■ Passage
Ryan Mitchell

Ryan Mitchell

Software engineer in San Francisco. I build backend systems, data pipelines, and occasionally the dashboards that make sense of them. Currently at Bastion Security, previously Tensor Cloud and Pinpoint Analytics. Michigan grad. Mountain biker when the fog clears.

Things I've Built

Streaming Threat Detection

Bastion Security, 2023

Bastion's threat detection polled cloud APIs on a 45-second batch interval. Two enterprise prospects walked during POC evaluations because of the detection gap. I proposed and led the migration to a Kafka-based streaming architecture with event subscriptions from CloudTrail and cloud provider webhooks.

The interesting part was the stateful stream processor. It correlates events across multiple cloud sources in real-time with exactly-once processing guarantees via idempotent consumers. I ran a 3-week parallel deployment where both the old and new systems processed live traffic so we could validate correctness before cutting over.

Alert latency dropped from 45 seconds to under 3 seconds. We re-engaged both lost prospects and one converted to a $280K ARR contract. The streaming architecture also unblocked a "live threat map" feature that product had deprioritized as technically infeasible.

■ Material provided

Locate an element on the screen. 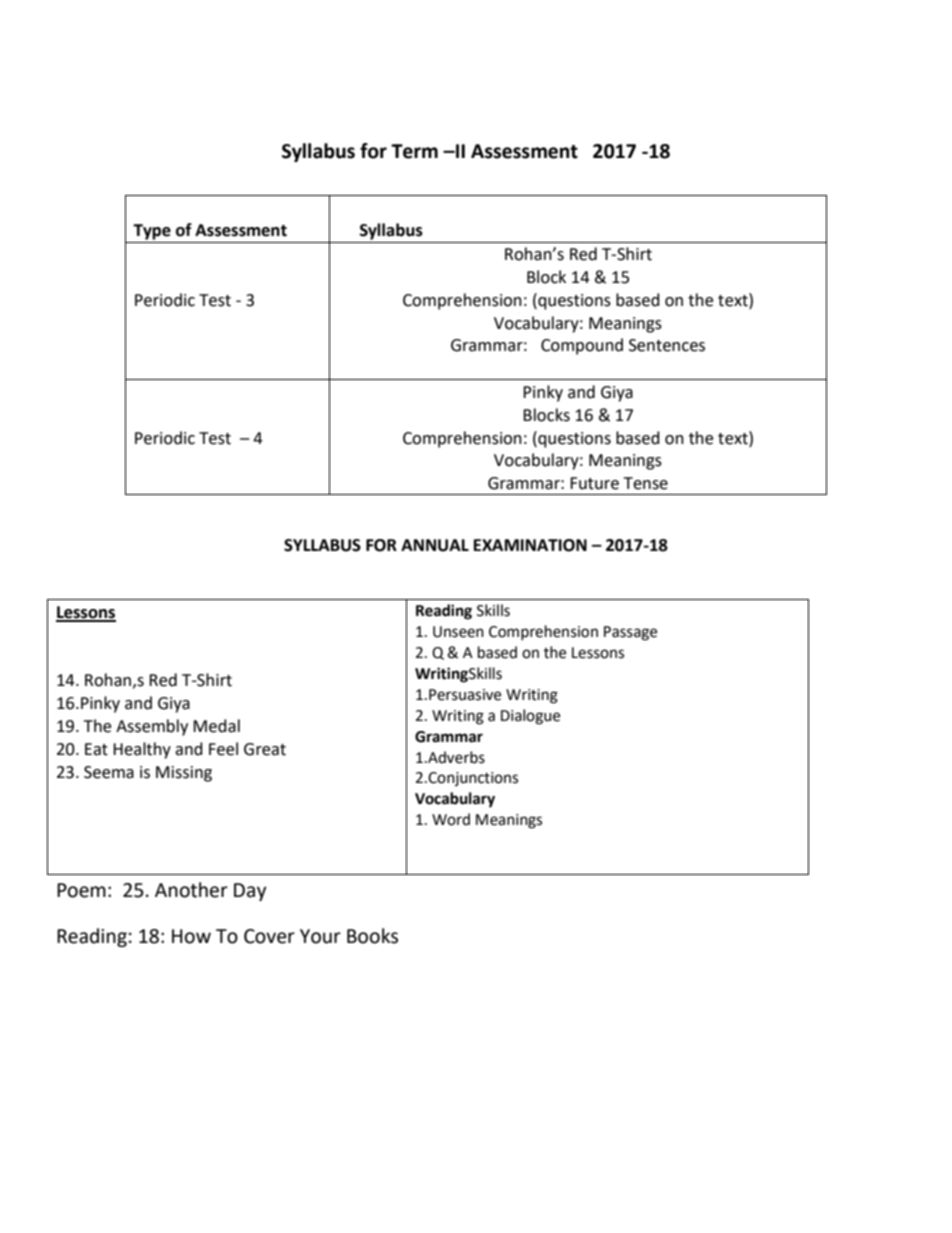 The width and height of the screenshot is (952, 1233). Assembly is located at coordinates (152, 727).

...

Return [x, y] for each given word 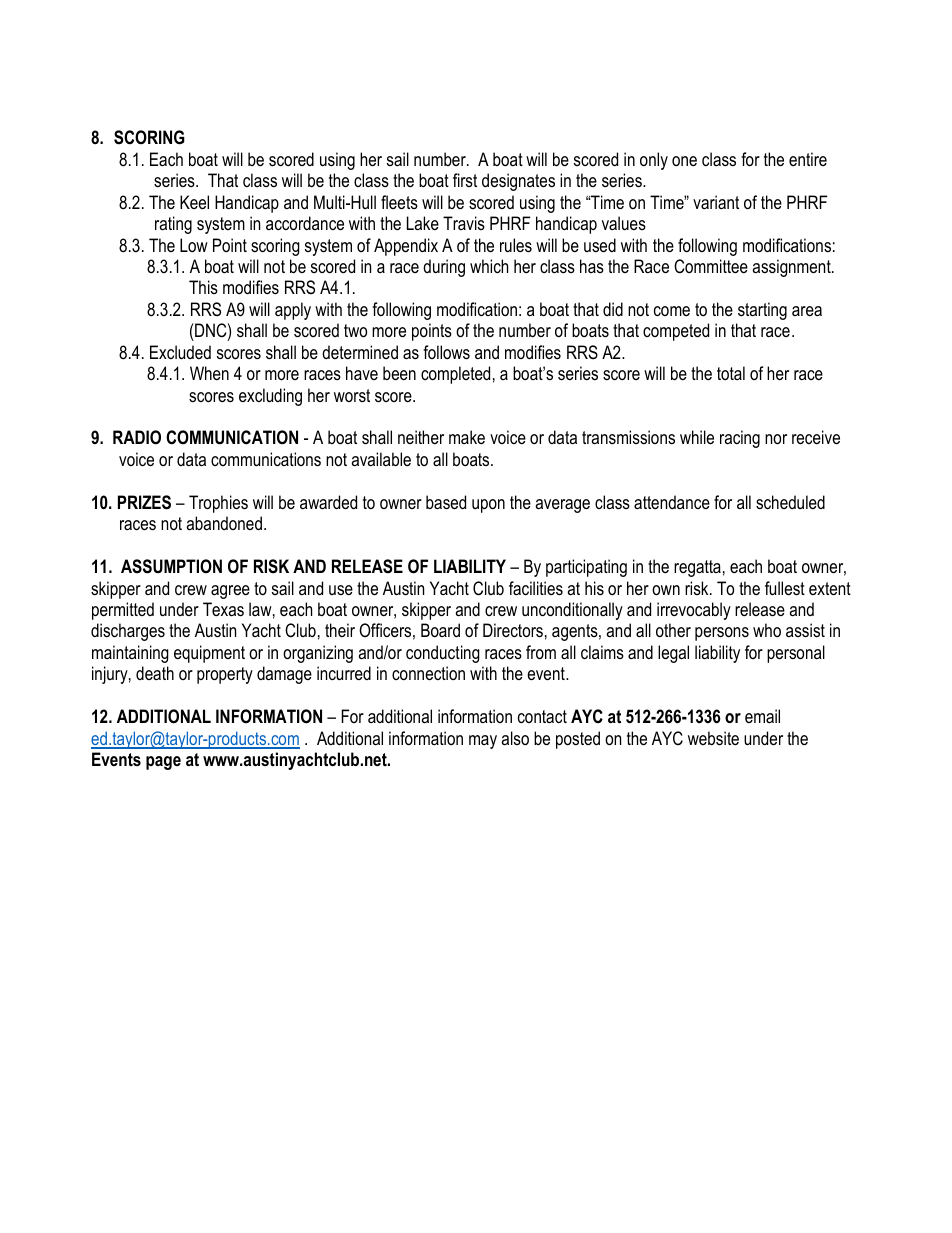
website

■ Task list
**1)** Decide whether each statement agrees with the portfolio page, answering yes or no and quoting the words that settle it.
(a) The old threat detection checked cloud APIs every 45 seconds.
(b) The parallel deployment ran for three months.
(c) Both lost prospects signed contracts.
**2)** According to the portfolio page, at which companies did the writer work before Bastion Security?
**3)** Write out the portfolio page from "Bastion Security, 2023" up to and including "cloud provider webhooks.".
The records come from a separate source unrelated to the portfolio page.

■ Solutions by task
**1)**
(a) Yes: "polled cloud APIs on a 45-second batch interval"
(b) No: "I ran a 3-week parallel deployment"
(c) No: "We re-engaged both lost prospects and one converted to a $280K ARR contract"

**2)** Tensor Cloud and Pinpoint Analytics.

**3)**
Bastion Security, 2023

Bastion's threat detection polled cloud APIs on a 45-second batch interval. Two enterprise prospects walked during POC evaluations because of the detection gap. I proposed and led the migration to a Kafka-based streaming architecture with event subscriptions from CloudTrail and cloud provider webhooks.